Les sommes réclamées par le parquet ne sont pas destinées à la famille (sauf une indemnisation de 10 000 € accordée au frère de la victime pour le préjudice moral). Les ayants-droit de la victime, principalement les deux enfants de Moussa peuvent maintenant engager une procédure civile pour reconnaissance de la faute inexcusable de l’employeur. Une longue attente en perspective avant de pouvoir percevoir une indemnisation conséquente ! En attendant, la famille qui vit principalement en Mauritanie est très démunie.

Les morts au travail et leurs familles : des victimes trop souvent invisibilisées

Le lieu emblématique du décès, à l’Assemblée Nationale, et la médiatisation de l’affaire ont probablement permis un meilleur traitement judiciaire que de nombreuses affaires similaires.

Par exemple, la CGT signalait qu’en Seine Saint Denis, sur 150 procès verbaux d’infractions dressés par l’inspection du travail entre 2014 et 2020 en matière d’accident et de sécurité au travail et dont les suites étaient connues, seul un tiers avait fait l’objet d’un traitement judiciaire, un second tiers avait fait l’objet d’un classement sans suite et pour le dernier tiers, l’enquête était toujours en cours plus de 4 ans après la verbalisation.

Si l’inspection du travail doit obligatoirement ouvrir une enquête après un accident du travail mortel, la faiblesse de ses moyens ajoutée à l’insuffisance des moyens de la justice conduit à des procédures extrêmement longues, voire à pas de procédure du tout.

Un article du Monde du 6 février 2024 signalait le cas d’une femme qui avait perdu son mari, cordiste, suite à un accident du travail et qui n’était toujours pas passée en justice pour être indemnisée 12 ans après les faits.

Deux morts par accident du travail chaque jour en France, c’est inacceptable !

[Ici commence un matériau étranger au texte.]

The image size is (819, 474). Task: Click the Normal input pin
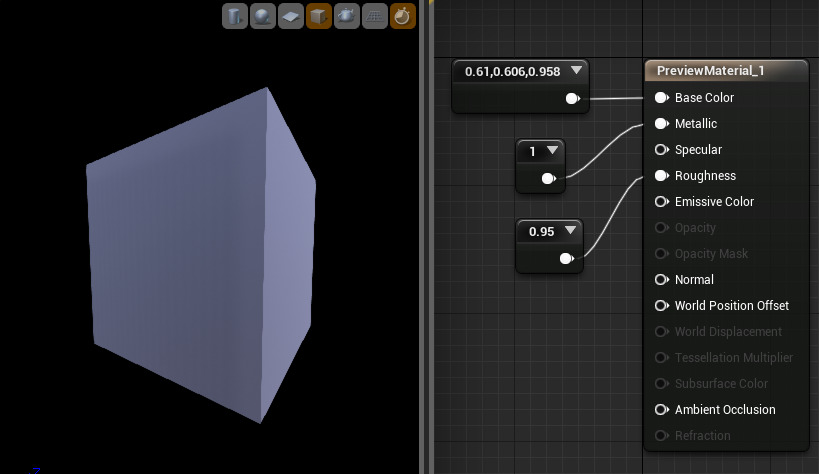(x=661, y=280)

En 2023, 759 travailleur·euses ont perdu la vie suite à un accident du travail, soit une augmentation de 2,8 % par rapport à 2022, sans compter les victimes de maladies professionnelles, d’accidents de trajet ou travaillant dans le secteur public.

Les causes sont connues : insuffisance des moyens de prévention, extension de la sous-traitance et des statuts précaires, course au profit, diminution des effectifs de l’inspection du travail de la médecine du travail, diminution des droits prévus dans le Code du Travail, suppression des CHS-CT, etc.

Il serait possible de faire beaucoup diminuer cette « hécatombe silencieuse » si on voulait s’en donner les moyens.

Pour cela il faudrait augmenter la prévention des risques, rétablir les CHS-CT, augmenter les effectifs des inspecteurs du travail, des médecins du travail, ralentir les cadences impossibles à tenir, interdire la sous-traitance en cascade et l’interdire purement et simplement dans les activités à risques.

Il faudrait aussi une politique pénale plus sévère

Pour ceux et celles qui s’intéressent à ces questions, des Assises sur la santé et la sécurité des travailleur·euses vont se tenir pour la 2ᵉ année consécutive à la Bourse du travail de Paris, les 25 et 26 mars prochains, à l’initiative de syndicats et d’associations.